OpenAI. Prompt caching is automatic and server-side — no API change required. No minimum block size to worry about.
Local models. The cache is a no-op but the interface is uniform across providers.
8.3 Budget enforcement¶
Every chat() call passes through a BudgetGuard:
guard.check(investigation_id) # raises BudgetExceeded before the HTTP call
guard.record(investigation_id, prompt_tokens, completion_tokens, cost_usd)
Budgets are per investigation, set from the persona's profile (default: 50k tokens, $0.50). Breaches halt the investigation and escalate.
8.3.1 Cost mapping — where USD comes from¶
Token counts come back from the provider response (usage.input_tokens, usage.output_tokens, usage.cache_creation_input_tokens, usage.cache_read_input_tokens for Anthropic). The tokens→USD conversion uses a single pricing table:
- Primary source: the pricing table bundled in
litellm(updated by the upstream project regularly). - Override: per-workspace config can set custom per-model rates for BYOK customers with negotiated pricing.
- Fallback: if a model isn't in the table, the cost column is
NULLand the cost metric isn't incremented for that call. The token metric still is.
This is recorded in llm_calls table so the cost dashboard (§16) can aggregate by investigation, by workspace, by model, and by purpose.
8.4 Model router¶
A 20-line table, not a framework:
ROUTER = {
"classifier": "claude-haiku-4-5",
"verdict": "claude-haiku-4-5",
"planner": "claude-sonnet-4-6",
"tool_selector":"claude-sonnet-4-6",
"summarizer": "claude-sonnet-4-6",
}
Overridable per workspace in config. BYOK users can map these to any provider/model via LITELLM_MODEL_* env vars.
9. Ticketing adapters — source and sink¶
Every help desk adapter is both a source (new tickets) and a sink (write back results). The base contract:
class TicketAdapter(Protocol):
async def poll(self, since: datetime) -> list[RawTicket]: ...
async def subscribe_webhook(self, callback) -> WebhookHandle: ... # optional
def normalize(self, raw: RawTicket) -> Ticket: ...
async def post_reply(self, ticket_id: str, body: str, *, private: bool) -> None: ...
async def update_status(self, ticket_id: str, status: str) -> None: ...
async def log_time_entry(self, ticket_id: str, minutes: int, note: str) -> None: ... # MSP
def capabilities(self) -> AdapterCapabilities: ...
Adapters in v0.1: Zoho Desk. Adapters in the v0.2-v0.4 window: HaloPSA, Autotask, ConnectWise, Zendesk, Linear, GitHub Issues, Jira SM, Freshdesk, Intercom, email.
Webhooks are preferred when available; polling is the fallback. The poller supports the "since cursor" pattern natively — it stores last_seen_external_id per source in the DB and asks each adapter "give me everything newer than this".
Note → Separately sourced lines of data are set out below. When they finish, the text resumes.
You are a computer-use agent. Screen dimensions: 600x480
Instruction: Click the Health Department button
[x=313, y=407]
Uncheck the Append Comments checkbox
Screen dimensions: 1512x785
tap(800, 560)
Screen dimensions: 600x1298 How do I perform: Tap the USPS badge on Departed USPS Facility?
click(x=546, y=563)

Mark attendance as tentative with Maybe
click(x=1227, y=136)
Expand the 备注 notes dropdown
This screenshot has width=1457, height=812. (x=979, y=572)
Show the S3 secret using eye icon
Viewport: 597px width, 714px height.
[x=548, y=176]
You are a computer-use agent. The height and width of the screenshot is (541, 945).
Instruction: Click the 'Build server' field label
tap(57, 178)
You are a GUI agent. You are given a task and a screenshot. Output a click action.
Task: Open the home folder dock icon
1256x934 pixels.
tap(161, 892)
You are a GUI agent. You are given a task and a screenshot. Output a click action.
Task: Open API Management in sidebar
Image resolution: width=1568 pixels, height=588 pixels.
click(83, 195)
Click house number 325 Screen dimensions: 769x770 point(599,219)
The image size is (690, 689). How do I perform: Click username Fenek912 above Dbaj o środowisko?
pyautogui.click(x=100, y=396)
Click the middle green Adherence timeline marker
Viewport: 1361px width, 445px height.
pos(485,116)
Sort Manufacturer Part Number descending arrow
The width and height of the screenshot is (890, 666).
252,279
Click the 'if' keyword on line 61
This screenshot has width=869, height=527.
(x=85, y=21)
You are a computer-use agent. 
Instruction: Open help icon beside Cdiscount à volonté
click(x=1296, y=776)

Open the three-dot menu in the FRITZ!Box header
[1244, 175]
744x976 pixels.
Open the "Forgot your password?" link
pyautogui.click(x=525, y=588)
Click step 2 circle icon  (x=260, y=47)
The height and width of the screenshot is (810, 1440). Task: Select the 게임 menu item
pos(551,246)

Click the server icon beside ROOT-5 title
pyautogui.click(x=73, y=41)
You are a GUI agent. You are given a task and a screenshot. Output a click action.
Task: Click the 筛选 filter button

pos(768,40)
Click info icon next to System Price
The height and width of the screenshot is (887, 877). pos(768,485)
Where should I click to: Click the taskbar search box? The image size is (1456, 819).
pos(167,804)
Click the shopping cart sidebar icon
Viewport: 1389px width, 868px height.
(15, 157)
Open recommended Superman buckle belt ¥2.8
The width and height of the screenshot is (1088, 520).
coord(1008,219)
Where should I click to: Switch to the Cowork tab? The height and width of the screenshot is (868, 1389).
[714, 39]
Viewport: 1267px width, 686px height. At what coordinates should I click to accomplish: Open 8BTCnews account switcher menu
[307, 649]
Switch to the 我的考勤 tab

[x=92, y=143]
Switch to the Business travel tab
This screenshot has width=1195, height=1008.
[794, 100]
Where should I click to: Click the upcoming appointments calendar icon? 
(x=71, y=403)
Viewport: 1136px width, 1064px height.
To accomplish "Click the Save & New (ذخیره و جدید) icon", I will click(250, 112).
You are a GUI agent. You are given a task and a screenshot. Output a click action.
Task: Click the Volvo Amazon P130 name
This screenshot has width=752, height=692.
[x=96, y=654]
9.1 Canonical Ticket model¶
Ticket:
id: uuid7
workspace_id: uuid7
source_id: fk → ticket_sources
external_id: string # the source's native ID (ZD-1234, HPS-4871...)
title: string
body: text
customer: string # free-form, e.g. "Hartwell Law — Kevin Reyes"
requester_email: string?
priority: low | medium | high | critical
status: new | queued | investigating | auto_resolved | needs_tech | needs_client | needs_l2 | failed
sla_at: datetime?
received_at: datetime
source_metadata: jsonb # anything the adapter wants to preserve
This maps 1:1 to the existing persona prototypes' ticket shape. Migrations are avoided by keeping the superset.
10. Chat surface — widget, Slack, Teams, operator console¶
10.1 End-user chat widget¶
- A React app bundled by Vite in library mode into a single JS file (
gaby-widget.js, target <40 KB gzipped). - Mounted into a shadow DOM so the host site's CSS can't leak in or out.
- Talks to
/api/chaton the Gaby backend viafetch+ SSE for streaming replies. - Themable via a single
Gaby.init({ theme: { primary: '#0284c7', font: 'Inter' } })call.
Abuse surface — rate limits and auth¶
The widget is public-facing. It must not become a free LLM token faucet. Controls:
| Layer | Limit | Rationale |
|---|---|---|
| Per IP | 20 messages / minute, 200 / day | Hard cap before any backend work |
| Per widget session | 40 messages total, 15-minute idle timeout | Session-scoped envelope |
| Per workspace | Configurable daily budget in USD (default $50/day for chat) | Workspace owner sets the ceiling |
| Challenge | After 3 messages, an invisible Turnstile/hCaptcha challenge | Blocks bots without friction for humans |
| Auth options | Anonymous (rate-limited), host-provided JWT (verified by shared secret), logged-in user (via host's own auth) | Stricter auth → higher limits |
All limits are enforced before any LLM call is made. Rate-limit hits return 429 with a Retry-After header; the widget surfaces "I'm getting a lot of messages right now, please try again in a moment."
10.2 Session lifecycle¶
session.created ──user message──▶ session.active
│
│ (Gaby responds, possibly multiple turns)
│
▼
can_auto_resolve? ──yes──▶ session.resolved
│
no
▼
handoff_requested → session.handoff_pending
│
operator accepts
│
▼
session.handoff_active
│
▼
operator closes → session.closed
10.3 Handoff bundle¶
When Gaby escalates a chat to a human, the operator receives (in the operator console):
- Full transcript so far (both user + Gaby)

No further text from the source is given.